Work to be completed :: Write out the entries exactly. None of the pictures should appear in the copy.

Exercise materials ::
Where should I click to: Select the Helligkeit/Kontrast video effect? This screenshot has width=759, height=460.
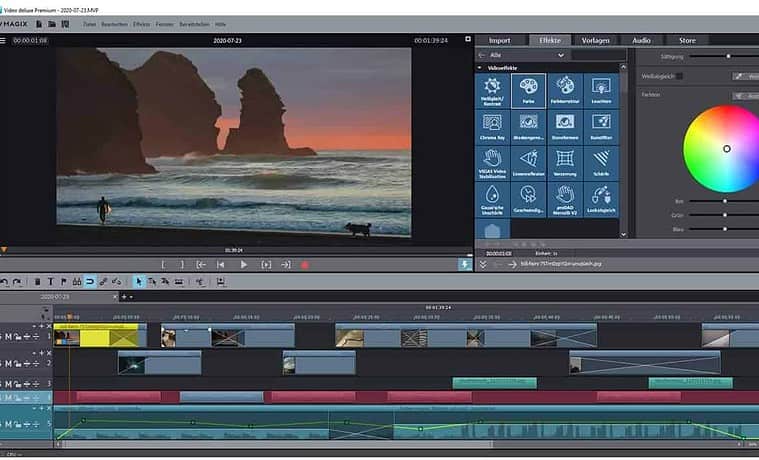coord(493,91)
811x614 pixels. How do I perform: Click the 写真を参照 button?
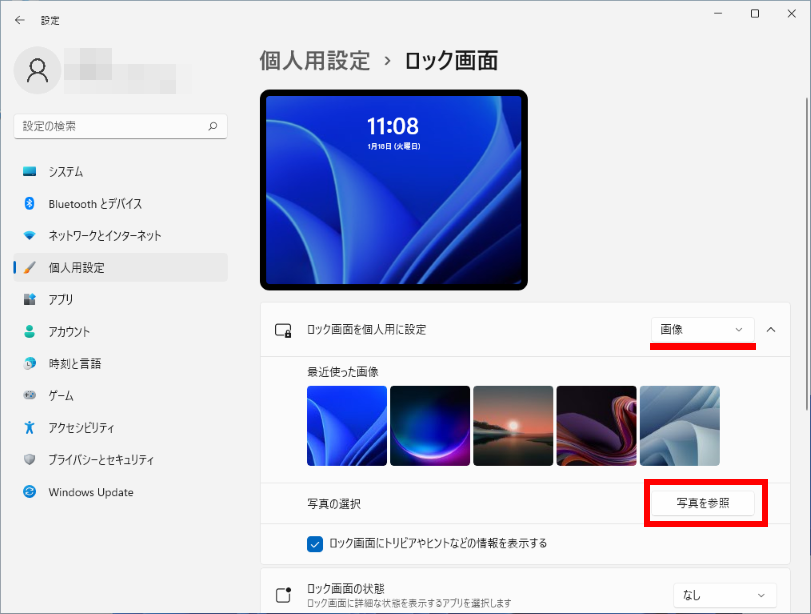[x=702, y=504]
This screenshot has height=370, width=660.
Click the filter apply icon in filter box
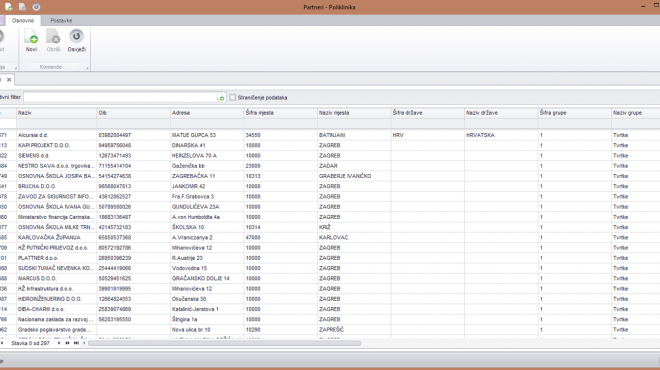(x=221, y=98)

Task answer ::
Where should I click to: Select the Helligkeit/Kontrast video effect? This screenshot has width=759, height=460.
coord(493,91)
811x614 pixels. How do I perform: Click the 写真を参照 button?
[x=702, y=504]
This screenshot has height=370, width=660.
Click the filter apply icon in filter box
(x=221, y=98)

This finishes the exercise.